● **Data in this exercise**
- - - - -

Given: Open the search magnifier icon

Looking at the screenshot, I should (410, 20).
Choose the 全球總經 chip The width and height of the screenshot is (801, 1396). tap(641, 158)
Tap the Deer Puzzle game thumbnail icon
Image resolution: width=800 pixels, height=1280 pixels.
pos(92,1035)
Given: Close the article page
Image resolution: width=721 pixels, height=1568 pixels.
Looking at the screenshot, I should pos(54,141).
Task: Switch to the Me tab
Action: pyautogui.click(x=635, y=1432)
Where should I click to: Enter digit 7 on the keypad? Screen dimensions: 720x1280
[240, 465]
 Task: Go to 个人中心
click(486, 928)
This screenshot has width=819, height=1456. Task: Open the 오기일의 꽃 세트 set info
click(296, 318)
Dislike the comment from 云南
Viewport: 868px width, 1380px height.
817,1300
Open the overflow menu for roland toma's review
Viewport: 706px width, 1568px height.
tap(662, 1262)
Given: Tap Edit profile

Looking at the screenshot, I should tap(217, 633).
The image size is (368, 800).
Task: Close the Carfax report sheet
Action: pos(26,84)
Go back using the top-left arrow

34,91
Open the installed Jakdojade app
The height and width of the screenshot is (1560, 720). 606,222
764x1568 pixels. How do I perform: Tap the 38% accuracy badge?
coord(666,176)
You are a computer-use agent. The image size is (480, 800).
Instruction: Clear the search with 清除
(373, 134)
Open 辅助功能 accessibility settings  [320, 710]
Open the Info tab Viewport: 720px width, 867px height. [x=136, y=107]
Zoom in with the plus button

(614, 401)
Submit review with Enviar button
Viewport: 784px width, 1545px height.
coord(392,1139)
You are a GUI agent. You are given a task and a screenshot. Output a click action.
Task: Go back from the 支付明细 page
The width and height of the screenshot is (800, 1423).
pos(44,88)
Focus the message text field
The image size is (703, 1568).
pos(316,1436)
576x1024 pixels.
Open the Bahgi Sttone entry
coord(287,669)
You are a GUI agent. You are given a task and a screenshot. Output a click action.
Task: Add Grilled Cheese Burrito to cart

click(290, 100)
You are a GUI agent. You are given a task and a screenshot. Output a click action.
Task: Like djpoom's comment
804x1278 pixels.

- - - - -

● **What the task requires**
Rewrite every one of the items above with "GUI agent" swapped for "screen agent" wherever it occurs, and change nothing else.

● **The solution**
Given: Open the search magnifier icon

Looking at the screenshot, I should (410, 20).
Choose the 全球總經 chip The width and height of the screenshot is (801, 1396). tap(641, 158)
Tap the Deer Puzzle game thumbnail icon
Image resolution: width=800 pixels, height=1280 pixels.
pos(92,1035)
Given: Close the article page
Image resolution: width=721 pixels, height=1568 pixels.
Looking at the screenshot, I should pos(54,141).
Task: Switch to the Me tab
Action: pyautogui.click(x=635, y=1432)
Where should I click to: Enter digit 7 on the keypad? Screen dimensions: 720x1280
[240, 465]
 Task: Go to 个人中心
click(486, 928)
This screenshot has width=819, height=1456. Task: Open the 오기일의 꽃 세트 set info
click(296, 318)
Dislike the comment from 云南
Viewport: 868px width, 1380px height.
817,1300
Open the overflow menu for roland toma's review
Viewport: 706px width, 1568px height.
tap(662, 1262)
Given: Tap Edit profile

Looking at the screenshot, I should tap(217, 633).
The image size is (368, 800).
Task: Close the Carfax report sheet
Action: pos(26,84)
Go back using the top-left arrow

34,91
Open the installed Jakdojade app
The height and width of the screenshot is (1560, 720). 606,222
764x1568 pixels. How do I perform: Tap the 38% accuracy badge?
coord(666,176)
You are a computer-use agent. The image size is (480, 800).
Instruction: Clear the search with 清除
(373, 134)
Open 辅助功能 accessibility settings  [320, 710]
Open the Info tab Viewport: 720px width, 867px height. [x=136, y=107]
Zoom in with the plus button

(614, 401)
Submit review with Enviar button
Viewport: 784px width, 1545px height.
coord(392,1139)
You are a screen agent. You are given a task and a screenshot. Output a click action.
Task: Go back from the 支付明细 page
The width and height of the screenshot is (800, 1423).
pos(44,88)
Focus the message text field
The image size is (703, 1568).
pos(316,1436)
576x1024 pixels.
Open the Bahgi Sttone entry
coord(287,669)
You are a screen agent. You are given a task and a screenshot. Output a click action.
Task: Add Grilled Cheese Burrito to cart

click(290, 100)
You are a screen agent. You are given a task and a screenshot. Output a click action.
Task: Like djpoom's comment
804x1278 pixels.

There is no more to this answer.